Cette tendance devrait se confirmer en 2021, portée, d’abord, par des taux à un niveau toujours très bas et en diminution continue depuis juillet 2020 grâce à l’action de la Banque centrale européenne (BCE). Ils sont aujourd’hui très proches de leur plancher historique. Fait nouveau qui entretient la robustesse du marché, les recommandations désormais encourageantes du Haut Conseil de stabilité financière (HCSF). Celui-ci a décidé, le 17 décembre 2020, d’ajustements moins restrictifs quant à l’octroi des prêts immobiliers, notamment pour favoriser les primo-accédants.

Ce premier constat rassure : un fléchissement des volumes de si légère amplitude, après plusieurs semaines d’arrêt quasi-total de l’activité économique en général - et immobilière en particulier - entre mars et mai 2020, est un moindre mal. Néanmoins, la dynamique est plus complexe qu’il n’y paraît, tant l’écart relevé entre la province, dont les volumes sont restés forts, et l’Île-de-France, dont les volumes ont chuté de plus de 15 %, est important.

Ainsi, à l’échelle du territoire, les volumes ont certes tenu, mais de manière très différenciée.

En Île-de-France, cette contre-performance des volumes impacte déjà les prix : ils augmentent moins vite qu’aux trimestres précédents (+0,5 % entre le 2e et le 3e trimestres 2020, après +1,8 % et +2 %). Les indicateurs avancés des avant-contrats confirment cette tendance pour Paris intra-muros. Les prix, sur une année, auront ainsi moins augmenté dans la capitale que sur toute l’Île-de-France, ce qui ne s’était plus produit depuis 2013.
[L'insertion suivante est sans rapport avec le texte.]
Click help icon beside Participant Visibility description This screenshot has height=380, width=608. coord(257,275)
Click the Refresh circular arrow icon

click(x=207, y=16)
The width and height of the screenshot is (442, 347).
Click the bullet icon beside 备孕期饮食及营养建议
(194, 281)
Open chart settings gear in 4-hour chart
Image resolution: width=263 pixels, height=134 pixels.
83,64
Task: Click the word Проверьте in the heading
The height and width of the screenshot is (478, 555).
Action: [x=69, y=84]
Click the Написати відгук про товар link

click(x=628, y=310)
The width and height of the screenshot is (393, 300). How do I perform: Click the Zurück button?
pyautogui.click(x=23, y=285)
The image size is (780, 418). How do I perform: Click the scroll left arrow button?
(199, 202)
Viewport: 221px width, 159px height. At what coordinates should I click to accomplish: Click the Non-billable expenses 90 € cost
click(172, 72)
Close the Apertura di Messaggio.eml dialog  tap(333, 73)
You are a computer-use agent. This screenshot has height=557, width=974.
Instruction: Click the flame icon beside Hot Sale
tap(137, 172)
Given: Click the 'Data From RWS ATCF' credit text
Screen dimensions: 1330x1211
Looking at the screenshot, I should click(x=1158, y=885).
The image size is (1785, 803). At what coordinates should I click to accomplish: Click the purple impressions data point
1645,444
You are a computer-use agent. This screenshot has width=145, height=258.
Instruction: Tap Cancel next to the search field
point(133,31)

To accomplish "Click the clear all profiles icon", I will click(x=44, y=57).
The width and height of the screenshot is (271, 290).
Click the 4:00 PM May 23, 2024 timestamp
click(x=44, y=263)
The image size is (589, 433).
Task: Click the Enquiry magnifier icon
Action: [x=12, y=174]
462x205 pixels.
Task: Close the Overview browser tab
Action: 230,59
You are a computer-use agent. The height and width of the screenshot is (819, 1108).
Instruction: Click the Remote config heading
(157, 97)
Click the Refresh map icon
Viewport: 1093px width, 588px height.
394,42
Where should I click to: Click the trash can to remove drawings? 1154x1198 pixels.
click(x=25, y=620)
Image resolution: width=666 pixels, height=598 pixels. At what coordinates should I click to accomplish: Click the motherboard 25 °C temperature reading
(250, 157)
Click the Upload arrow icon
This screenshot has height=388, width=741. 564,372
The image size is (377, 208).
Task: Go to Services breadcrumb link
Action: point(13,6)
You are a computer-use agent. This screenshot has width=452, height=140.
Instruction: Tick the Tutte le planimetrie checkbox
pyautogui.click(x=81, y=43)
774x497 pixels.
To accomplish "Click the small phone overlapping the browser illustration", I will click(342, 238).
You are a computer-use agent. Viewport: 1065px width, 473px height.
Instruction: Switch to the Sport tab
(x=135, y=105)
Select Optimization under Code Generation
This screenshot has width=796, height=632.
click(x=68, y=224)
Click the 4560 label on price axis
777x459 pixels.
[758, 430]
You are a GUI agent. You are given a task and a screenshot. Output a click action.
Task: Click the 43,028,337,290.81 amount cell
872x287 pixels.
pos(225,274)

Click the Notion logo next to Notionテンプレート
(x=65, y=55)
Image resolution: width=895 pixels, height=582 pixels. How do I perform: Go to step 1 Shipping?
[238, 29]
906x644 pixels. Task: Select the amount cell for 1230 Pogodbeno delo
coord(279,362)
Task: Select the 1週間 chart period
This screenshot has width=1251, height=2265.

En 2021, vers un déplacement du marché ?

 

Si l’on avait coutume d’écrire que Paris pouvait être la locomotive du marché immobilier francilien, 2020 le contredira aisément. La crise sanitaire et le premier confinement ont nécessairement conduit à une prise de conscience collective en milieu urbain, plus marquée encore sur le marché parisien : trop de contraintes financières, un marché tendu, une augmentation des temps de transport… Autant de facteurs qui ont mené notamment les Franciliens en direction des routes normandes, perchoises ou bourguignonnes à défaut d’acquérir une maison avec jardin en Grande couronne, et plus généralement les urbains vers des contrées plus vertes. S’ajoute à cela, le développement quasi-immédiat et massif du télétravail : avec un employeur désormais plus ouvert à ce mode de fonctionnement, le salarié, plus à même de s’organiser différemment, privilégie un confort de vie familiale "au vert" avec deux lieux de vie (l’un proche de son lieu de travail en présentiel et l’autre pour son cadre familial). Ainsi, lorsque le volume des transactions baisse de 4 % sur un an en novembre 2020 au plan national, il chute de 18 % sur le marché parisien.

Les prix suivent la même zone de perturbation et la hausse s’atténue au 3e trimestre 2020 en Île-de-France (+0,5 % par rapport au 2e trimestre). Paris constate le même ralentissement, avec une progression annuelle de +6,9 % au 3e trimestre (après +8 % au 1er trimestre). Les négociations sur les biens sont plus longues, plus tendues à Paris, tandis que le marché de Grande couronne ou de province est plus fluide et plus accessible. C’est ainsi que les acquéreurs franciliens se retrouvent en nette progression par rapport au 3e trimestre 2019 dans l’Yonne (27 %/+9 points), dans l’Eure (22 % +6 points) ou dans l’Orne (21 % +6 points), dans des départements en bordure de l’Île-de-France.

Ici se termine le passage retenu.